* Brief A *
Could you copy out the listing verbatim, from the line holding "Where should I" through the line holding "Looking at the screenshot, I should tap(19, 271).", with both of those lines included?
##### Passage to read
A recording medium readable by a digital processing device, in which a program of commands executed by the digital processing device to provide recalculation of backpropagation for selecting layers to store outputs in a memory according to a second characteristic of the present disclosure is implemented, records a program in a computer, the program executing a recalculation method of backpropagation for selecting layers to store outputs in the memory according to the first characteristic of the present disclosure in a computer.

A recalculation method of backpropagation for selecting layers to store outputs in a memory according to an embodiment of the present disclosure provides the following effects.

The recalculation method according to the present disclosure partitions the entire layers of a model into segments, where the method configures an algorithm to minimize a recalculation cost calculated based on the number of floating-point operations per second of the layers for all possible cases of subsets.

Also, the recalculation method according to the present disclosure assigns ranks to the segments, stores outputs of the last layers of the segments with the highest rank in the memory simultaneously, and after performing recalculation of backpropagation on the corresponding segments, changes the values stored in the memory to the output values of the last layers of the segments with the next rank, thereby maximizing the memory efficiency.

To summarize, the recalculation method according to the present disclosure employs a backtracking method to find the optimal checkpoints for recalculation by considering the memory budget and calculation cost of each layer, wherein the method implements an algorithm that stores output of a portion of the checkpoints at a specific time point in the memory to further improve the memory efficiency, replaces the current checkpoints with other checkpoints as backpropagation progresses, assigns different ranks to the respective checkpoints, and stores the checkpoint outputs of the same rank in the memory simultaneously.

Accordingly, without employing auxiliary flash memory which may be problematic in terms of latency and power consumption issues, the present disclosure may achieve a model update using a microcontroller in a memory-constrained environment.

BRIEF DESCRIPTION OF THE DRAWINGS

FIG. 1 illustrates a procedure of backpropagation operation through the conventional recalculation method.

FIG. 2 illustrates a recalculation procedure of backpropagation for selecting layers to store output in a memory according to an embodiment of the present disclosure.

FIG. 3 illustrates a method for partitioning the entire layers of a model into segments by considering the possible cases of subsets according to an embodiment of the present disclosure.

FIG. 4 illustrates a procedure for building all possible subsets from a set comprising four elements using a tree structure according to an embodiment of the present disclosure.

FIG. 5 is a table showing an additional computational cost for each rank of a model partitioned into four segments according to an embodiment of the present disclosure.
##########
##### Extracted information
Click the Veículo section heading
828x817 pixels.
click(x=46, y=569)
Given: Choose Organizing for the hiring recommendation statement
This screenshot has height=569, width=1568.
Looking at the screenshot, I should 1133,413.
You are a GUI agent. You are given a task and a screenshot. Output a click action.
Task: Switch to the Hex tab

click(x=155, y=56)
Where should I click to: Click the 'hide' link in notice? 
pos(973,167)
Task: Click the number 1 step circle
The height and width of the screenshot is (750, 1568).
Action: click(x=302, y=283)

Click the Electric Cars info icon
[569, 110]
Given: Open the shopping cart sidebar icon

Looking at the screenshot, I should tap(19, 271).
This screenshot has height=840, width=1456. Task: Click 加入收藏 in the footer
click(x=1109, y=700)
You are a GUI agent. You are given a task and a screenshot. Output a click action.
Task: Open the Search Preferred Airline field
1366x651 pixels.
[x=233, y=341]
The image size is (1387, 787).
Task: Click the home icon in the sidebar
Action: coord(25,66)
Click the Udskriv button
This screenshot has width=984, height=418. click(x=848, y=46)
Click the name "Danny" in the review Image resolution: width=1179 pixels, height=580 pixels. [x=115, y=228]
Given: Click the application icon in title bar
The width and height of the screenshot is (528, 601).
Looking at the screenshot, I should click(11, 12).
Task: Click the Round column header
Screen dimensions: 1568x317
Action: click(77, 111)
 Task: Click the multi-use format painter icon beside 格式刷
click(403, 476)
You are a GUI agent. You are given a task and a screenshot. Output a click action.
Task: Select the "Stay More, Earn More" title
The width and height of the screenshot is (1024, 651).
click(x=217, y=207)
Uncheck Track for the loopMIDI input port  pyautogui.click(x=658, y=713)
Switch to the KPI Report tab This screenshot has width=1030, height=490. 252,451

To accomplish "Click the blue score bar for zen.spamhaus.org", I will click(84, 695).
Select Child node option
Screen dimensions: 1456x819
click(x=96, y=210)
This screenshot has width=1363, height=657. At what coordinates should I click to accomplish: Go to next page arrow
##########
* Brief B *
How would the passage on backpropagation recalculation go on after its final sentence? Write the next part.

* Task result A *
Where should I click to: Click the 'hide' link in notice? 
pos(973,167)
Task: Click the number 1 step circle
The height and width of the screenshot is (750, 1568).
Action: click(x=302, y=283)

Click the Electric Cars info icon
[569, 110]
Given: Open the shopping cart sidebar icon

Looking at the screenshot, I should tap(19, 271).

* Task result B *
FIG. 6 illustrates an algorithm for optimally classifying the entire layers of a model into segments according to an embodiment of the present disclosure.

FIG. 7 illustrates an algorithm for determining ranks of classified segments according to an embodiment of the present disclosure.

FIG. 8 is a graph showing the amount of time and energy consumed to performed backpropagation for five types of models according to an embodiment of the present disclosure.

FIG. 9 is a graph comparing a recalculation method according to the prior art, a recalculation method according to an embodiment of the present disclosure, and a method using flash memory for a model with 22 layers according to one embodiment of the present disclosure.

FIG. 10 is a graph illustrating normalized values of five publicly available DNN models according to an embodiment of the present disclosure.

FIG. 11 illustrates a DNN model consisting of four layers that is illustrative of a recalculation cost for a single segment.

DETAILED DESCRIPTION

In what follows, the present disclosure will be described in detail with reference to embodiments and appended drawings. However, it should be noted that the detailed description is not intended to limit the present disclosure to the specific embodiment; also, if it is determined that a detailed description of the prior art related to the present disclosure obscures the gist of the present disclosure, the detailed description thereof will be omitted.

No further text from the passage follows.